I am wondering if my reasoning is correct for determining the energy due to the buoyancy of a deformed water surface.
Essentially, one has a floating cylinder that depresses the surface of a liquid in an infinite tank as seen in the figure. I want to compare the energy of a flat surface with the energy of the deformed surface due to the displacement of the liquid by air (I know there are other energies involved but for the time being I am only looking at the energy due to the buoyancy of the displace liquid due to the deformed surface), not including the liquid displaced by the cylinder.
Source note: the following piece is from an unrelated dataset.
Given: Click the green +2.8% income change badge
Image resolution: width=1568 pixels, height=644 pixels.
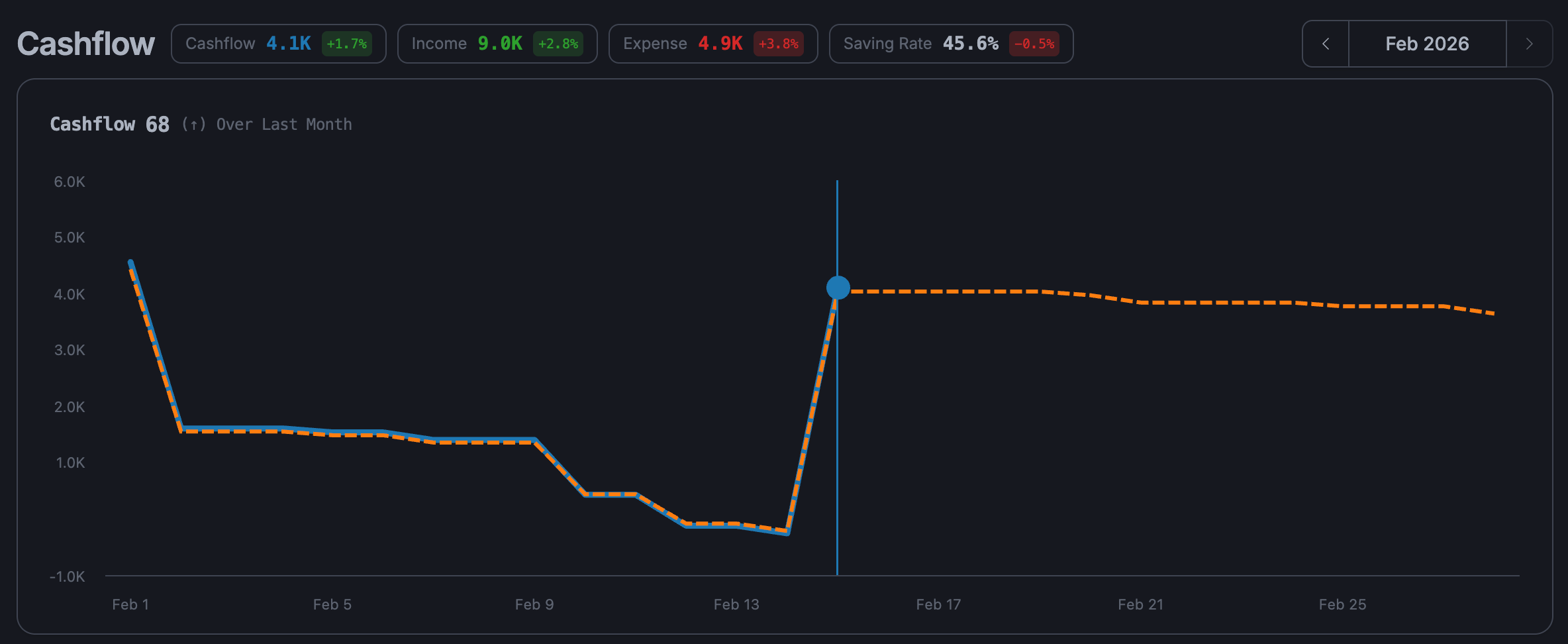Looking at the screenshot, I should pos(558,44).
My reasoning is [tex] \begin{align} E_{deformed}  E_0 &= \int_0^{h} F_{buoyancy} dz \\ &= \int_0^{h} P A dz \\ &= \rho g \int_0^{h} z \pi f(z)^2 dz \end{align} [/tex] where [itex] \rho [/itex] is the density of the liquid. P is pressue, given by [itex] P = \rho g z [/itex], A is area, and thus A dz is volume of the displace liquid. [itex] A [/itex] can be given by [itex] A = \pi f(z)^2 [/itex], where [itex] f(z) [/itex] describes the radius from the centre of the cylinder to the edge of the meniscus to make infinitesimal disks as a function of z. g is gravity accel. Is this reasoning correct? 


#2
Aug1914, 09:08 PM

Admin
P: 9,700

I'm sorry you are not finding help at the moment. Is there any additional information you can share with us?



#3
Aug2114, 11:47 AM

P: 2

Not sure...Would a depressed liquid surface have a buoyancy? Because you are displacing liquid against gravity right...?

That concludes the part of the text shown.